* _DOCUMENT EXTRACT_:
- - - - -

Gold prices headed higher on Friday as testiness between the U.S. and China drew investors into assets considered havens, including government debt and the Japanese yen.
However, continuing plans to reopen economies that have been frozen by the COVID-19 pandemic and hope for remedies has limited the upside in precious metals, experts said.
“The heightened uncertainties in the markets are causing further ventures into riskier waters to pause for breath, after what has been a bumpy ride for risk assets this week,” wrote Han Tan, market analyst at FXTM, in a Friday research note.
“Gold is climbing back towards the $1730 handle and the Yen is advancing against all of its G10 and Asian peers,” he wrote.
Gold for June delivery on Comex was up $14, or 0.8%, at $1,735.90 an ounce, after the yellow metal dropped 1.7% on Thursday marking its first decline three sessions.
Meanwhile, July silver was picking up 9 cents, or 0.5%, at $17.455 an ounce, after falling 3.7% in the previous session.
For the week, bullion is looking at a 1.1% weekly decline, while silver is on pace for 2.1% gain based on last Friday’s settlements for the most-active contracts.
Elevated tensions in Asia were reflected in a sharp 5.6% tumble in Hong Kong’s Hang Seng, the worst day since July 2015, coming as China moved to impose new national-security laws on the city.
China’s proposed laws would challenge the semiautonomous country’s governance and appeared to draw a swift rebuke from the U.S. The Wall Street Journal on Thursday reported that U.S. senators were introducing a bipartisan bill that would sanction Chinese officials and entities who enforce the new Hong Kong laws, and penalize banks that do business with the entities.
“Traders around the world are playing the waiting game to see details of the new Hong Kong law to gauge how severe the terms are,” Stephen Innes of AxiCorp said in a commentary.
The bill proposal comes amid heightened friction between the Trump administration and the China, with Beijing being blamed for mishandling the coronavirus, which was first identified in Wuhan in December and has infected more than 5.1 million people globally.
Against the backdrop, safe-haven assets, including the 10-year Treasury note have been drawing bids, pushing prices for government paper up and yields lower. The 10-year note was most recently yielding 0.644%, compared with 0.677% Thursday afternoon. Lower yields can also help push investors into bullion which doesn’t offer a yield.
Meanwhile, the yen was up 0.2% against the U.S. dollar changing hands at 107.46, but the buck overall was gaining 0.4% versus a basket of a half-dozen rival currencies, including the yen, as gauged by the ICE Dollar Index. A stronger dollar can cap gains in asset priced in the monetary unit like gold because it makes them more expensive to buyers using other currencies.

- - - - -

* _PROVIDED DATA_:
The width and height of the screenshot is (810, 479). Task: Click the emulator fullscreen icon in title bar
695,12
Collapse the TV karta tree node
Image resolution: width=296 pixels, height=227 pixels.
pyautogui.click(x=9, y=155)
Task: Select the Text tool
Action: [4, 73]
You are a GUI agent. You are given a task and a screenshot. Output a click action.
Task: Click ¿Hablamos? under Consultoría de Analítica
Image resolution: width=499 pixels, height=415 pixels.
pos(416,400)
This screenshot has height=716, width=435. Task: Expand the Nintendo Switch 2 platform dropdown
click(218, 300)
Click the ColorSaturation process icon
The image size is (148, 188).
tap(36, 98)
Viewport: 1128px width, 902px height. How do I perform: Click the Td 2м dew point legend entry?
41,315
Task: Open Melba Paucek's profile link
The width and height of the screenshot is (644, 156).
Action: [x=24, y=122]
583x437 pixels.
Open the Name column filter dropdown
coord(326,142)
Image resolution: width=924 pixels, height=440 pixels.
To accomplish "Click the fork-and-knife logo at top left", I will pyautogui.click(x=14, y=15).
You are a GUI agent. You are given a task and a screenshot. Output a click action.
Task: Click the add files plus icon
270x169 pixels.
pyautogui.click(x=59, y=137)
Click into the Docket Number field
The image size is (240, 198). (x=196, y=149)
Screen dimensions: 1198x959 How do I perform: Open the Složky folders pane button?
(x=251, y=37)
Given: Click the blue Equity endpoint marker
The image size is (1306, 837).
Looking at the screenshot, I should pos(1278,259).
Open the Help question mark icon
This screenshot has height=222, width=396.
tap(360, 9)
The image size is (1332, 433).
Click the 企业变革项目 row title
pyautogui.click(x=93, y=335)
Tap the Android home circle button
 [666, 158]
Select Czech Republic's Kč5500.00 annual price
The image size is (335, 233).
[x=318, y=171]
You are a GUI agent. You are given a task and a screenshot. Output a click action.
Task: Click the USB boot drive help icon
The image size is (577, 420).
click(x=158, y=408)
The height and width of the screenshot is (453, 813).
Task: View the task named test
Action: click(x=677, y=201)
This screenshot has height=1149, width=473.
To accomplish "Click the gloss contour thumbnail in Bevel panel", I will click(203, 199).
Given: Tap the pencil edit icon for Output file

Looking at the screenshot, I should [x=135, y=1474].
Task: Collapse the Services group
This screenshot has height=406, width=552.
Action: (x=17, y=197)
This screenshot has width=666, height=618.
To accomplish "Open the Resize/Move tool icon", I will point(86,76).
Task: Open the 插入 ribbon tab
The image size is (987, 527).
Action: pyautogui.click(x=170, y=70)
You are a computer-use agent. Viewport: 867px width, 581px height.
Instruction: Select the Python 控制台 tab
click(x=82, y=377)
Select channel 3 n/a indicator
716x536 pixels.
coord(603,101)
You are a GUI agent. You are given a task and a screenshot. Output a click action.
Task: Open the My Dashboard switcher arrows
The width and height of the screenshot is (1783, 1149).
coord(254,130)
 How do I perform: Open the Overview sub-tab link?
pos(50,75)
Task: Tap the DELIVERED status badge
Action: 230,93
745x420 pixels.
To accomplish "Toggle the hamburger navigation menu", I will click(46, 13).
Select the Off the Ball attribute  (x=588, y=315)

- - - - -

* _ACTION ITEM 1_: In the gold market report, rewrite the passage starting at "The bill proposal" and ending at "million people globally.", using "tension" in place of "friction".
* _ACTION ITEM 2_: Condense the paragraph of the gold market report that begins "Against the backdrop" into a shorter version that keeps its main facts.

* _TASK ANSWER 1_:
The bill proposal comes amid heightened tension between the Trump administration and the China, with Beijing being blamed for mishandling the coronavirus, which was first identified in Wuhan in December and has infected more than 5.1 million people globally.

* _TASK ANSWER 2_: Safe-haven assets such as the 10-year Treasury note have been drawing bids, raising government bond prices and lowering yields. The 10-year note recently yielded 0.644%, down from 0.677% Thursday afternoon. Lower yields can also steer investors toward bullion, which offers no yield.